• Given task:
Please copy out the material between the lines holding "Task: Go to the Help Center tab" and "Action: tap(334, 154)", inclusive, and leave the pictures out.

• Provided data:
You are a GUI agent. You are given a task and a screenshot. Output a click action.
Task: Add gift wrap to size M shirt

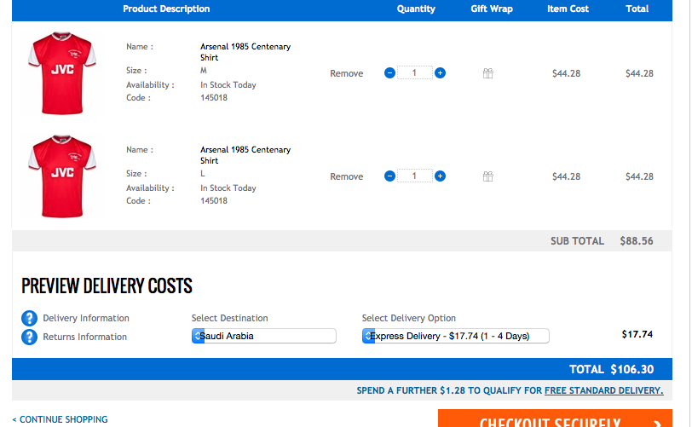point(488,73)
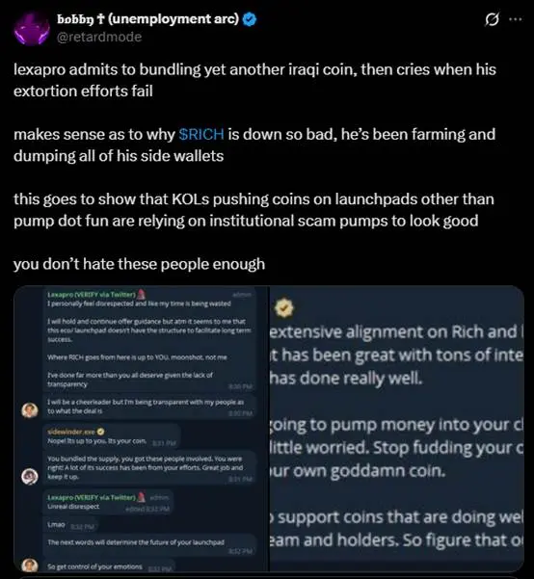Image resolution: width=534 pixels, height=579 pixels.
Task: Click the 'Lmao' chat message bubble
Action: pos(70,525)
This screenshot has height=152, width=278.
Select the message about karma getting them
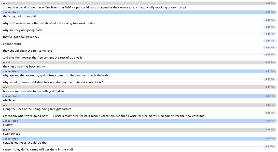(x=38, y=150)
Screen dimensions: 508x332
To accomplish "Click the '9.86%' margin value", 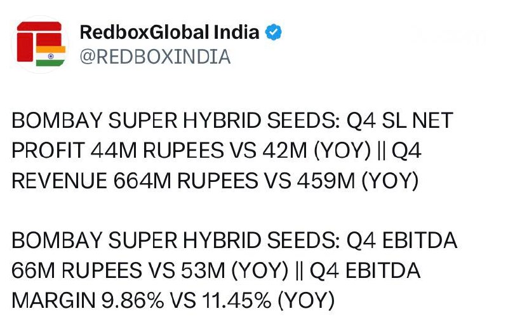I will pos(133,301).
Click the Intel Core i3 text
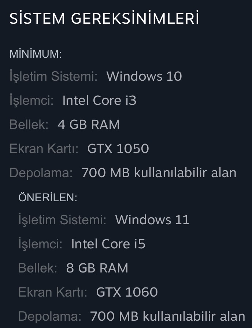 (x=99, y=100)
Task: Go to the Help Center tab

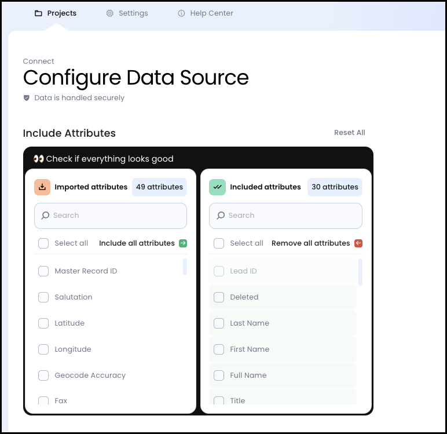Action: tap(205, 13)
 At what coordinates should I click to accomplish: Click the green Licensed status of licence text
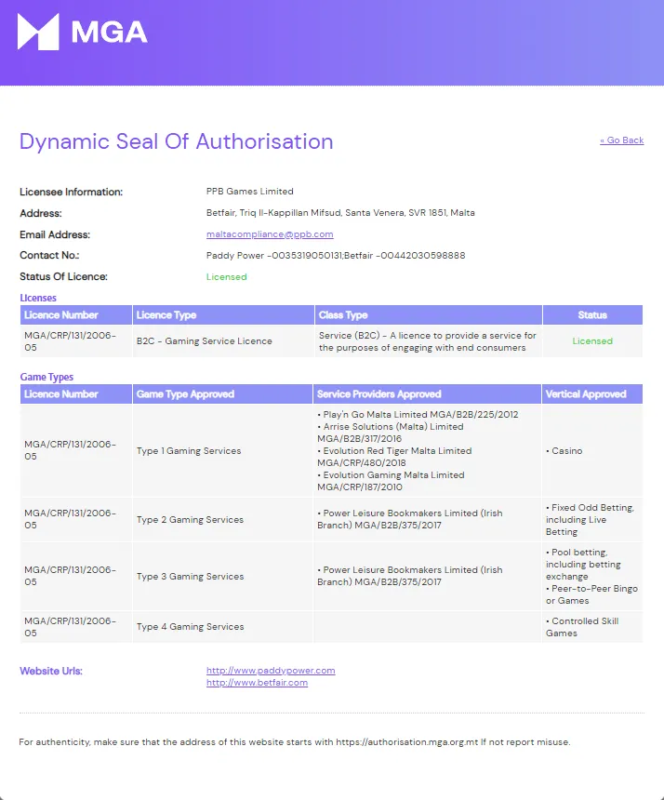(226, 276)
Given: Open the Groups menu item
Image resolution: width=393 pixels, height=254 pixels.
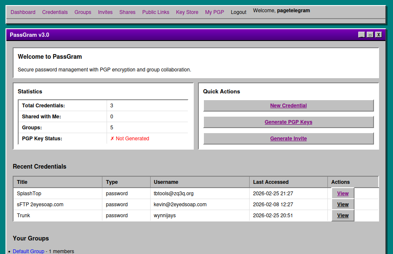Looking at the screenshot, I should coord(83,12).
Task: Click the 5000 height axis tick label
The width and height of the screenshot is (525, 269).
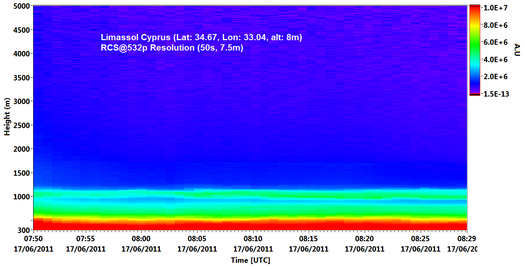Action: tap(21, 6)
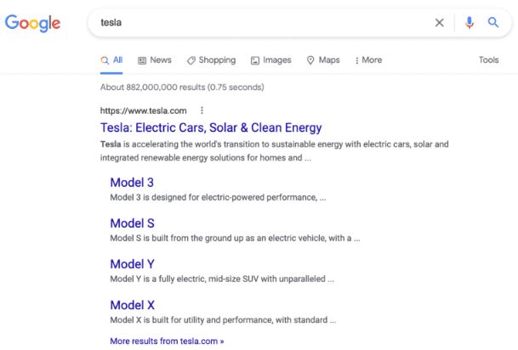Start voice search with microphone icon

[470, 23]
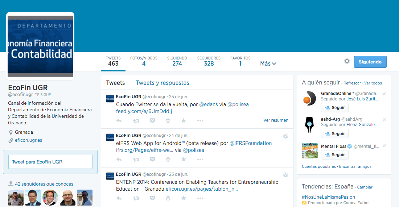The width and height of the screenshot is (399, 207).
Task: Follow the Mental Floss account
Action: tap(334, 154)
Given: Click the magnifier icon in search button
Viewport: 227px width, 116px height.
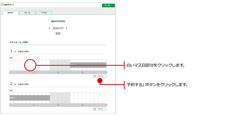Looking at the screenshot, I should 105,5.
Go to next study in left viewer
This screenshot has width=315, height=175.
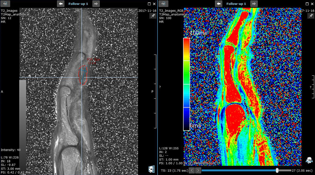point(96,4)
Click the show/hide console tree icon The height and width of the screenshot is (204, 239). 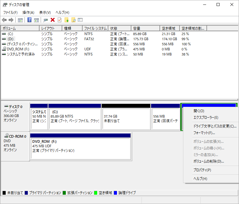[x=20, y=20]
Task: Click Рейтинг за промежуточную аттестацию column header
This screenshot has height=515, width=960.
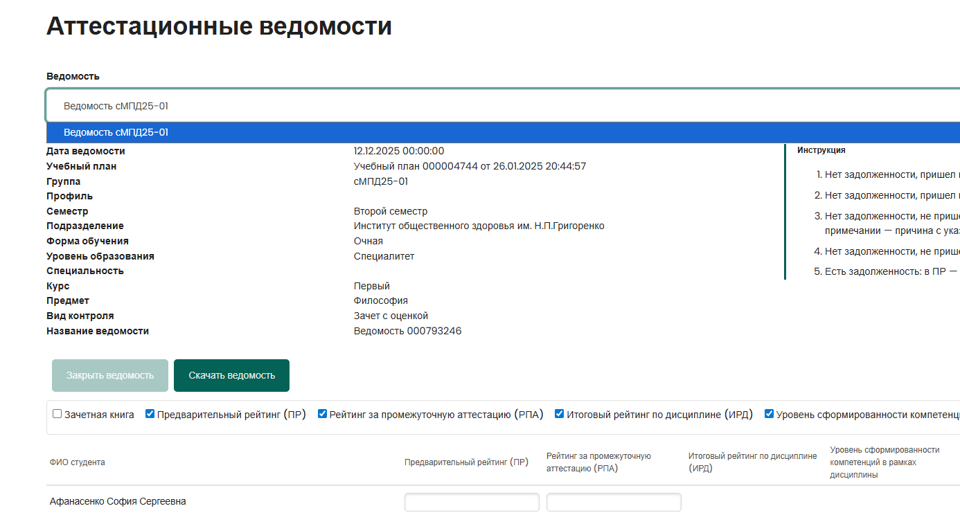Action: pos(598,462)
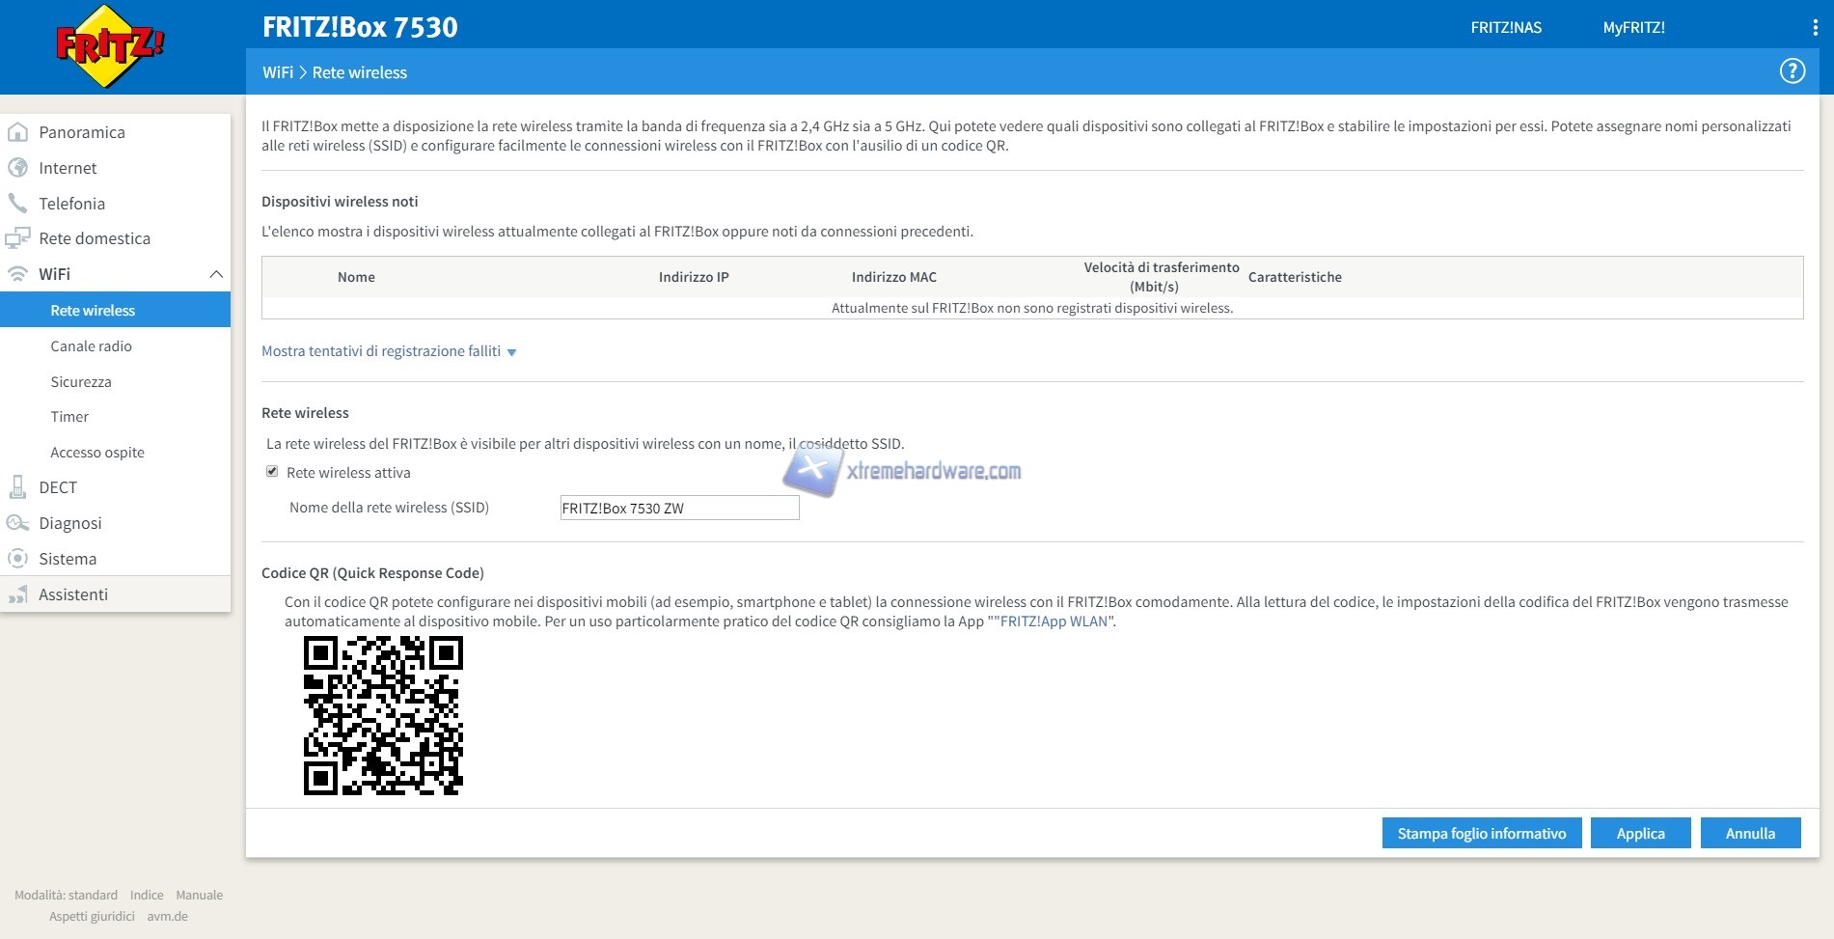Select Accesso ospite in sidebar

coord(97,453)
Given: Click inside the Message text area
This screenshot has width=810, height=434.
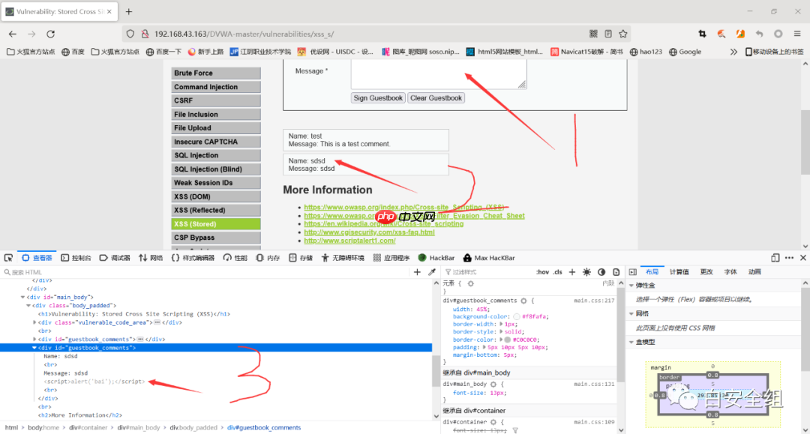Looking at the screenshot, I should coord(439,76).
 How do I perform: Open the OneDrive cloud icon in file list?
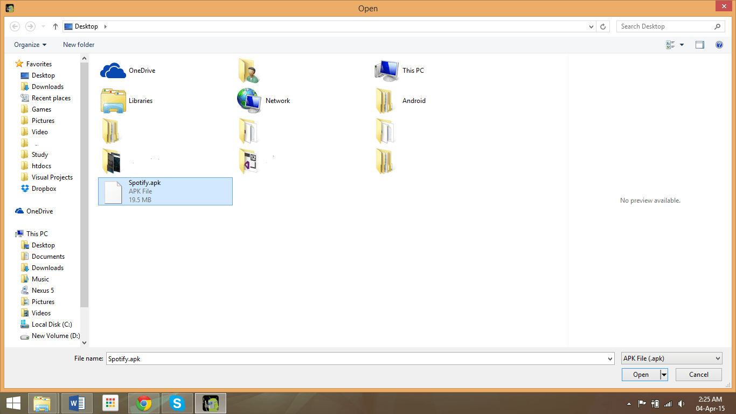point(113,71)
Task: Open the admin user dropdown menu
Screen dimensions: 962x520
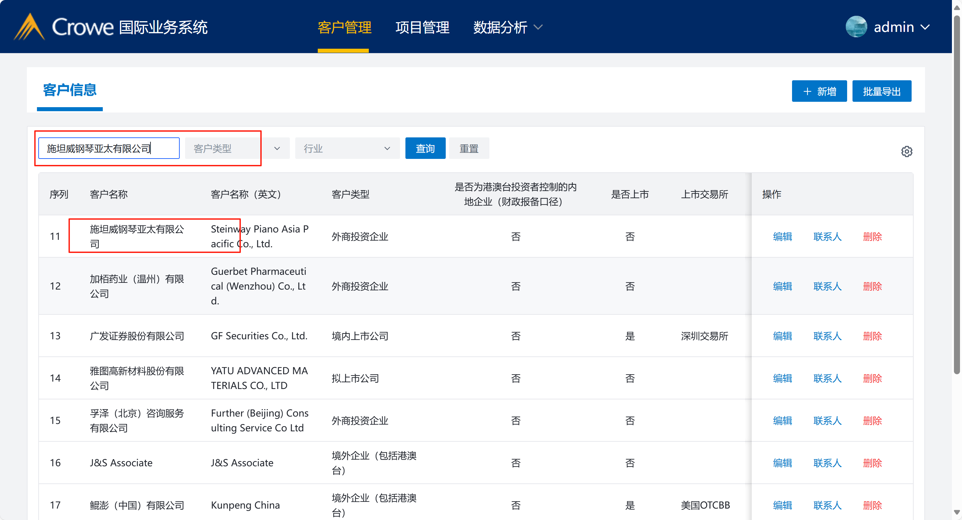Action: point(925,27)
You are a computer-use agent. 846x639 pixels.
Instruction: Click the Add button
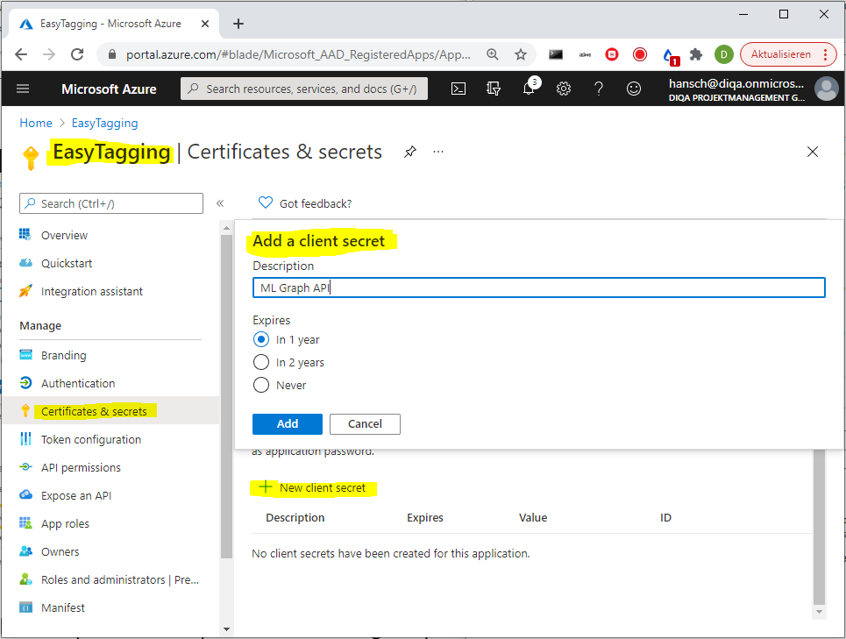[287, 423]
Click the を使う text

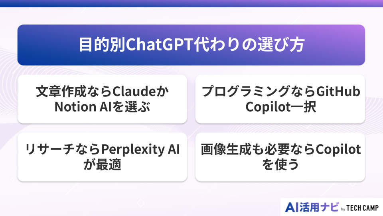280,165
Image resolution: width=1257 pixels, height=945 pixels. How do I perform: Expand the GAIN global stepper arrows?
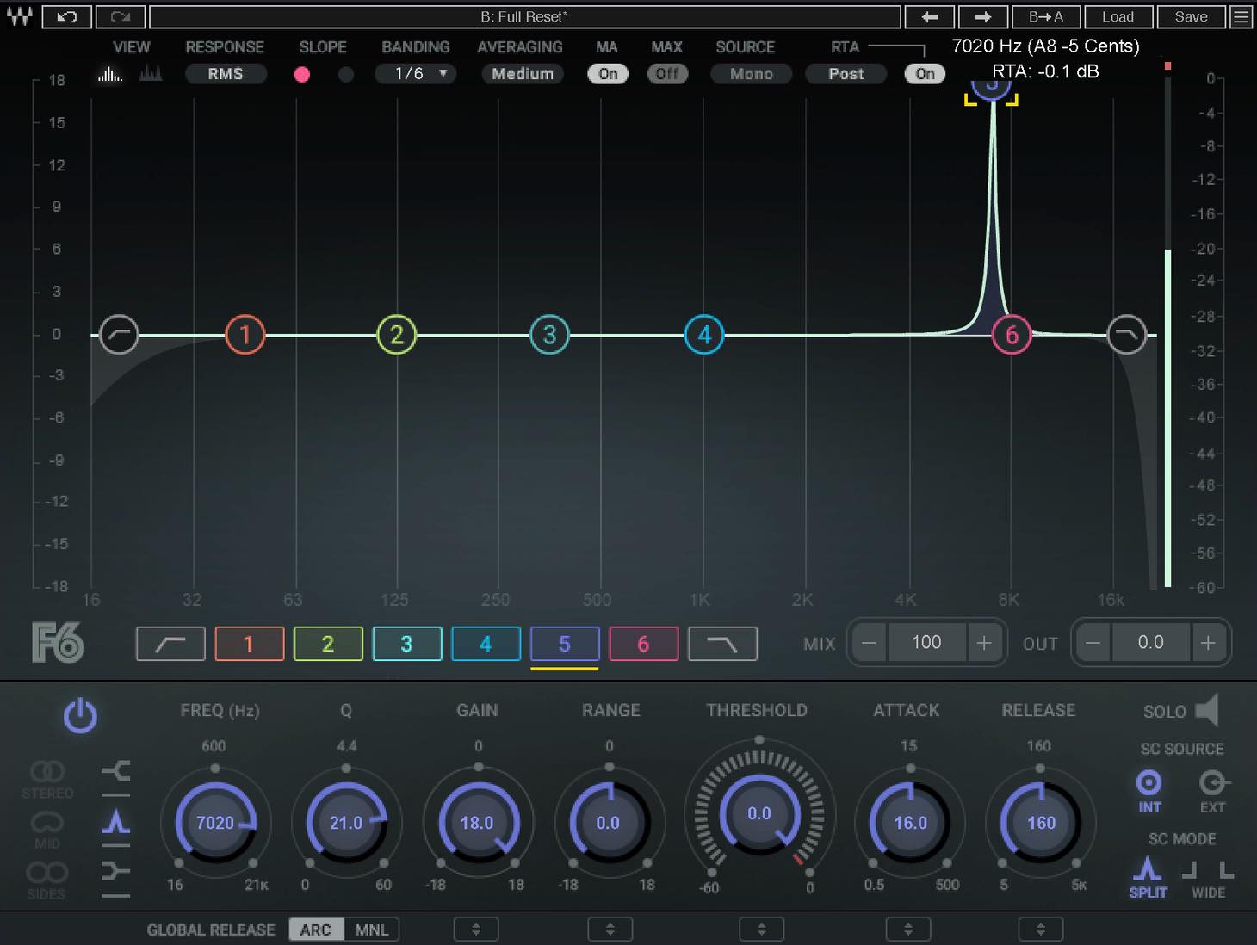coord(476,930)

• Solved exercise:
Task: Go to the Help Center tab

Action: tap(205, 13)
 At what coordinates should I click to accomplish: Click the green Licensed status of licence text
(226, 276)
Given: Open the Groups menu item
Image resolution: width=393 pixels, height=254 pixels.
Looking at the screenshot, I should coord(83,12).
Task: Click the 5000 height axis tick label
The width and height of the screenshot is (525, 269).
Action: tap(21, 6)
Start voice search with microphone icon

[470, 23]
The width and height of the screenshot is (399, 207).
Task: Follow the Mental Floss account
Action: tap(334, 154)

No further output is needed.